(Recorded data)
"""

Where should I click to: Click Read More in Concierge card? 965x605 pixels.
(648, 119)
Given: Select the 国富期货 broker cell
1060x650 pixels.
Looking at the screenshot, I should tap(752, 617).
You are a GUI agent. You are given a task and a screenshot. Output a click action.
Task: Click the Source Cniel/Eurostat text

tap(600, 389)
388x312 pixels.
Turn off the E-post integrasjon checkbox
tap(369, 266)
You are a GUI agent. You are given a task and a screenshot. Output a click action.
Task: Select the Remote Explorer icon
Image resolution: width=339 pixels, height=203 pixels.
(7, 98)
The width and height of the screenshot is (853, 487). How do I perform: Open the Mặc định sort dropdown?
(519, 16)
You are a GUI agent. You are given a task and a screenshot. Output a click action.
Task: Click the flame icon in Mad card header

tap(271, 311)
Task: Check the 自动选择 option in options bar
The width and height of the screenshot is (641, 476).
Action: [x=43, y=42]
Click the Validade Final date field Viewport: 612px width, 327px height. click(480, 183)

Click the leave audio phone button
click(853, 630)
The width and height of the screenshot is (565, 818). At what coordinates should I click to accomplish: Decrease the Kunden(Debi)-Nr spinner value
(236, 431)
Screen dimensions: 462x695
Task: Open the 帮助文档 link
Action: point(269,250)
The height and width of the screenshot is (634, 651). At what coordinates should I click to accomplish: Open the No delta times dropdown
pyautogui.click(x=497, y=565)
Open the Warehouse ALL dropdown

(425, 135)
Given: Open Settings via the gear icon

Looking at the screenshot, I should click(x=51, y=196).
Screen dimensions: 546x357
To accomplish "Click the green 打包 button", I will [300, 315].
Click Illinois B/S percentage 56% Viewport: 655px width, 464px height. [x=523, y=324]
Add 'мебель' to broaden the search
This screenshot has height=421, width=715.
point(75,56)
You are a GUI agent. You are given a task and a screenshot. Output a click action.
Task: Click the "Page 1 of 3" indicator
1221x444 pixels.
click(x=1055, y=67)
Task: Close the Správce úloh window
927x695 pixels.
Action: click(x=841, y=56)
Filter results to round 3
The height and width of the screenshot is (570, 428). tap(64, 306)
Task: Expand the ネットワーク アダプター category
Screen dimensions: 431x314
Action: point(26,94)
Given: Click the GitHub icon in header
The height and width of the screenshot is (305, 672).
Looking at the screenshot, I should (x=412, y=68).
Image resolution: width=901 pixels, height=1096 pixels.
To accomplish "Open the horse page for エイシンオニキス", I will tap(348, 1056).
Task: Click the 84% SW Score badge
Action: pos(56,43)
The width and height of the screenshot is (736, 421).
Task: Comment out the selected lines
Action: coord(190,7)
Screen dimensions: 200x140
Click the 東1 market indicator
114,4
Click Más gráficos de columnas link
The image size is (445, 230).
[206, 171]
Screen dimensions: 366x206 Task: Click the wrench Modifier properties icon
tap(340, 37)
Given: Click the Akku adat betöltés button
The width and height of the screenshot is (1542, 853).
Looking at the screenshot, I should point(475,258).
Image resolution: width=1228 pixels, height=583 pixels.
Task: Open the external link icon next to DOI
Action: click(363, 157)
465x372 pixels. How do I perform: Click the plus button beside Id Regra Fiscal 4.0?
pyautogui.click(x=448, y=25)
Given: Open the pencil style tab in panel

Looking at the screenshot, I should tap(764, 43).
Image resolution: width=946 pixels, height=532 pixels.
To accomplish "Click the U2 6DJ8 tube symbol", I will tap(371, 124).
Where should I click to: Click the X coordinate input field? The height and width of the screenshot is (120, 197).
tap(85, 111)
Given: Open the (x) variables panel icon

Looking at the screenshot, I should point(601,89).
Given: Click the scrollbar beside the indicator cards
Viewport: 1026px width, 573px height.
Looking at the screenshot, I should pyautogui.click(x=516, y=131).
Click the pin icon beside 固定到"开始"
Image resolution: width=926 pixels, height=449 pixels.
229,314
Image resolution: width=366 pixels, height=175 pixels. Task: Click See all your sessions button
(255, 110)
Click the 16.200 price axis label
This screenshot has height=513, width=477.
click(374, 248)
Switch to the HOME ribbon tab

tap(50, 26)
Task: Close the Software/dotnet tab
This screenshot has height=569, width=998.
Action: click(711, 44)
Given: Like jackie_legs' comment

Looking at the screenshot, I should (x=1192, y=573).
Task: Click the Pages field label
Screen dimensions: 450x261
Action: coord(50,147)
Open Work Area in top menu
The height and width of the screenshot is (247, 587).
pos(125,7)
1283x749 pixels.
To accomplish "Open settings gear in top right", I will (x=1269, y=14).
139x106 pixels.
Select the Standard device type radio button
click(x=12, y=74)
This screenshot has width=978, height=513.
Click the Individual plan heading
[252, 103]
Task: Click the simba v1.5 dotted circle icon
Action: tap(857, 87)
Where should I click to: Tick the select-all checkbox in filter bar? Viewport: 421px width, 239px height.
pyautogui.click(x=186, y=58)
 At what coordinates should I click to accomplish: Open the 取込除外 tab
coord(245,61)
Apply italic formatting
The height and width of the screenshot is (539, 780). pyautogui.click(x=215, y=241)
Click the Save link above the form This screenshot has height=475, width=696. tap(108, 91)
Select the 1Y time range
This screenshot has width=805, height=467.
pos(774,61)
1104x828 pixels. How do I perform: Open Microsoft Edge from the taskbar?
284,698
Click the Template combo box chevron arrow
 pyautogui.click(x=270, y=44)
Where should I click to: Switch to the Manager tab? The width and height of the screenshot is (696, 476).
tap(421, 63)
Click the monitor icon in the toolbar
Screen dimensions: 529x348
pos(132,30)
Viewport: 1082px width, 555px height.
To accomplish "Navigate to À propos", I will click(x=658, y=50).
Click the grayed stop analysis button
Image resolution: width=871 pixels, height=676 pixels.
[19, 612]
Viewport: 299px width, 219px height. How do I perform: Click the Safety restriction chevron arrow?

"""

**Your goal:** Transcribe the entries above exactly.

**Answer section:**
Where should I click to: Click Read More in Concierge card? 965x605 pixels.
(648, 119)
Given: Select the 国富期货 broker cell
1060x650 pixels.
Looking at the screenshot, I should tap(752, 617).
You are a GUI agent. You are given a task and a screenshot. Output a click action.
Task: Click the Source Cniel/Eurostat text

tap(600, 389)
388x312 pixels.
Turn off the E-post integrasjon checkbox
tap(369, 266)
You are a GUI agent. You are given a task and a screenshot. Output a click action.
Task: Select the Remote Explorer icon
Image resolution: width=339 pixels, height=203 pixels.
(7, 98)
The width and height of the screenshot is (853, 487). How do I perform: Open the Mặc định sort dropdown?
(519, 16)
You are a GUI agent. You are given a task and a screenshot. Output a click action.
Task: Click the flame icon in Mad card header

tap(271, 311)
Task: Check the 自动选择 option in options bar
The width and height of the screenshot is (641, 476).
Action: [x=43, y=42]
Click the Validade Final date field Viewport: 612px width, 327px height. click(480, 183)

Click the leave audio phone button
click(853, 630)
The width and height of the screenshot is (565, 818). At what coordinates should I click to accomplish: Decrease the Kunden(Debi)-Nr spinner value
(236, 431)
Screen dimensions: 462x695
Task: Open the 帮助文档 link
Action: point(269,250)
The height and width of the screenshot is (634, 651). At what coordinates should I click to accomplish: Open the No delta times dropdown
pyautogui.click(x=497, y=565)
Open the Warehouse ALL dropdown

(425, 135)
Given: Open Settings via the gear icon

Looking at the screenshot, I should click(x=51, y=196).
Screen dimensions: 546x357
To accomplish "Click the green 打包 button", I will [300, 315].
Click Illinois B/S percentage 56% Viewport: 655px width, 464px height. [x=523, y=324]
Add 'мебель' to broaden the search
This screenshot has height=421, width=715.
point(75,56)
You are a GUI agent. You are given a task and a screenshot. Output a click action.
Task: Click the "Page 1 of 3" indicator
1221x444 pixels.
click(x=1055, y=67)
Task: Close the Správce úloh window
927x695 pixels.
Action: click(x=841, y=56)
Filter results to round 3
The height and width of the screenshot is (570, 428). tap(64, 306)
Task: Expand the ネットワーク アダプター category
Screen dimensions: 431x314
Action: point(26,94)
Given: Click the GitHub icon in header
The height and width of the screenshot is (305, 672).
Looking at the screenshot, I should (x=412, y=68).
Image resolution: width=901 pixels, height=1096 pixels.
To accomplish "Open the horse page for エイシンオニキス", I will tap(348, 1056).
Task: Click the 84% SW Score badge
Action: pos(56,43)
The width and height of the screenshot is (736, 421).
Task: Comment out the selected lines
Action: coord(190,7)
Screen dimensions: 200x140
Click the 東1 market indicator
114,4
Click Más gráficos de columnas link
The image size is (445, 230).
[206, 171]
Screen dimensions: 366x206 Task: Click the wrench Modifier properties icon
tap(340, 37)
Given: Click the Akku adat betöltés button
The width and height of the screenshot is (1542, 853).
Looking at the screenshot, I should point(475,258).
Image resolution: width=1228 pixels, height=583 pixels.
Task: Open the external link icon next to DOI
Action: click(363, 157)
465x372 pixels. How do I perform: Click the plus button beside Id Regra Fiscal 4.0?
pyautogui.click(x=448, y=25)
Given: Open the pencil style tab in panel

Looking at the screenshot, I should tap(764, 43).
Image resolution: width=946 pixels, height=532 pixels.
To accomplish "Click the U2 6DJ8 tube symbol", I will tap(371, 124).
Where should I click to: Click the X coordinate input field? The height and width of the screenshot is (120, 197).
tap(85, 111)
Given: Open the (x) variables panel icon

Looking at the screenshot, I should point(601,89).
Given: Click the scrollbar beside the indicator cards
Viewport: 1026px width, 573px height.
Looking at the screenshot, I should pyautogui.click(x=516, y=131).
Click the pin icon beside 固定到"开始"
Image resolution: width=926 pixels, height=449 pixels.
229,314
Image resolution: width=366 pixels, height=175 pixels. Task: Click See all your sessions button
(255, 110)
Click the 16.200 price axis label
This screenshot has height=513, width=477.
click(374, 248)
Switch to the HOME ribbon tab

tap(50, 26)
Task: Close the Software/dotnet tab
This screenshot has height=569, width=998.
Action: click(711, 44)
Given: Like jackie_legs' comment

Looking at the screenshot, I should (x=1192, y=573).
Task: Click the Pages field label
Screen dimensions: 450x261
Action: coord(50,147)
Open Work Area in top menu
The height and width of the screenshot is (247, 587).
pos(125,7)
1283x749 pixels.
To accomplish "Open settings gear in top right", I will (x=1269, y=14).
139x106 pixels.
Select the Standard device type radio button
click(x=12, y=74)
This screenshot has width=978, height=513.
Click the Individual plan heading
[252, 103]
Task: Click the simba v1.5 dotted circle icon
Action: tap(857, 87)
Where should I click to: Tick the select-all checkbox in filter bar? Viewport: 421px width, 239px height.
pyautogui.click(x=186, y=58)
 At what coordinates should I click to accomplish: Open the 取込除外 tab
coord(245,61)
Apply italic formatting
The height and width of the screenshot is (539, 780). pyautogui.click(x=215, y=241)
Click the Save link above the form This screenshot has height=475, width=696. tap(108, 91)
Select the 1Y time range
This screenshot has width=805, height=467.
pos(774,61)
1104x828 pixels. How do I perform: Open Microsoft Edge from the taskbar?
284,698
Click the Template combo box chevron arrow
 pyautogui.click(x=270, y=44)
Where should I click to: Switch to the Manager tab? The width and height of the screenshot is (696, 476).
tap(421, 63)
Click the monitor icon in the toolbar
Screen dimensions: 529x348
pos(132,30)
Viewport: 1082px width, 555px height.
To accomplish "Navigate to À propos", I will click(x=658, y=50).
Click the grayed stop analysis button
Image resolution: width=871 pixels, height=676 pixels.
[19, 612]
Viewport: 299px width, 219px height. How do I perform: Click the Safety restriction chevron arrow?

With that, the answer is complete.